-- AUSGEWÄHLTER AUSZUG --
+++
Sie spielen auf der Bühne die Figur «Gian-Franco», einen kiffenden, etwas gemächlicheren Bündner. Ein wandelndes Klischee. Wie kam es dazu?

Inspiriert hat mich vor etwa zwanzig Jahren jemand auf einer Skipiste. Heute ist der Bündner nicht mehr klassisch so, wie ich Gian-Franco darstelle. Zumindest nicht jeder Bündner.

Was halten Sie generell von Klischees?

Ich finde Klischees etwas Grossartiges. Sie sind ein wichtiger Teil meines Jobs. Ich werde selber natürlich auch dauernd in eine Schublade gesteckt. Auch in solche, in die ich gar nicht reinpasse. Ich habe absolut gar nichts Schwules an mir. Da denkt man gleich, dass ich grosser Ballet-Fan sein muss. Das ist Quatsch. Ich liebe Fussball, Bier und Würste! Dennoch bin ich ein grosser Freund von Klischees. Sie kommen beim Publikum am besten an. Und meistens haben sie halt trotzdem etwas Wahres.

In Eurem Programm Sabbatical wird Ihre Homosexualität auch zum Thema. Vor Ihrer Hochzeit mit Ihrem Mann erhielten Sie Morddrohungen. Umso wichtiger, das Thema Homosexualität auch auf der Bühne zu thematisieren?

Es ist so: Ich bin politisch zwar sehr interessiert, aber nicht aktiv. Ich würde mich nie, auch nicht hinsichtlich der kommenden Abstimmungen, öffentlich daran beteiligen. Obwohl ich dazu eine klare Meinung habe. Ich wünsche mir aber eine Schweiz, die offen ist für alles. Auch für Randgruppen und Leute, die anders denken.

Deshalb thematisieren Sie es auf der Bühne.

Dort vermitteln wir, dass es normal ist. Das Witzige ist aber, dass auf der Bühne Manu derjenige mit den homosexuellen Attributen ist. Ach was, auch im Privatleben! Er hat mehr schwule Züge als ich! Damit kokettieren wir.

Kommt das gut an?

Wir kriegen zu 98 Prozent positive Rückmeldungen. Für ein paar Leute ist es dann aber wirklich einfach zu viel.

Können Sie Aversion gegen Homosexualität immer von Kritik an Ihrer Arbeit unterscheiden?

Nein. Es ist eine Kritik an meinem Privatleben. Es kommt aber darauf an, wie sich diese Aversion äussert. Wenn jemand zu mir kommt und mir sagt: «Ich finde es komisch, wenn zwei Männer Händchen halten», dann versteh ich das und muss diesen Menschen nicht noch provozieren, indem ich meinen Mann küsse.

Dann gibt es aber noch die unschöne Art, sich über Homosexualität zu äussern.

Den grundlosen Hass und das Verurteilen im Internet. Das ist etwas ganz Anderes. Dort liest man dann Sätze wie: «Alle Schwulen sollte man erschiessen». Dafür habe ich sehr wenig Verständnis.
+++
-- ERFASSTE ANGABEN --
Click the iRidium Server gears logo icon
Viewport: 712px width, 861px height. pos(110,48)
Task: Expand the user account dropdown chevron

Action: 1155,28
+++
-- AUFGABENLISTE --
(1) Welchen Anteil positiver Rückmeldungen erhalten die beiden laut dem Interview?
(2) Führen Sie das Interview über Klischees und Homosexualität im Anschluss an dessen letzten Satz fort.

-- ANTWORTEN JE AUFGABE --
(1) Zu 98 Prozent erhalten sie positive Rückmeldungen.

(2)
Zurück zu den 98 Prozent. Sie sind äusserst beliebt, das zeigte sich unlängst am Golden-Glory-Publikumspreis, den Sie gewonnen haben. Freuen Sie sich noch über solche Preise? Oder haben Sie sich daran gewöhnt?

Natürlich freue ich mich! 2019 war ein anstrengendes Jahr. Und bis jetzt sieht es so aus, dass ich 2020 den Erfolg ernten darf. Es ist der erste Preis in zwanzig Jahren, den nur ich gewonnen habe, nicht das Comedyduo Divertimento. Dass dieser Preis meiner Person verliehen wurde und nicht meiner Arbeit, bedeutet mir unglaublich viel. Das habe ich natürlich gebührend gefeiert.

Wie?

(Schmunzelt) Wir sind gross feiern gegangen, und als ich morgens um vier nach Hause kam, habe ich mir gleich auch noch ein Bad mit Kerzen und Wein gegönnt.

Kommt das öfters vor?

Ja! Vielleicht nicht wöchentlich, aber wir neigen dazu, zu viel zu arbeiten und das Leben zu wenig zu geniessen. Deshalb bemühe ich mich, dass das ausgewogener wird.

Sie sind neben der Bühne auch CEO des Gesundheits-Unternehmens Zenmove. Wie kam es dazu?

Das ist noch relativ neu. Manu und ich haben gemerkt, dass es für uns beide wichtig wäre, je noch ein anderes Projekt neben Divertimento zu haben.

Weshalb ist das wichtig?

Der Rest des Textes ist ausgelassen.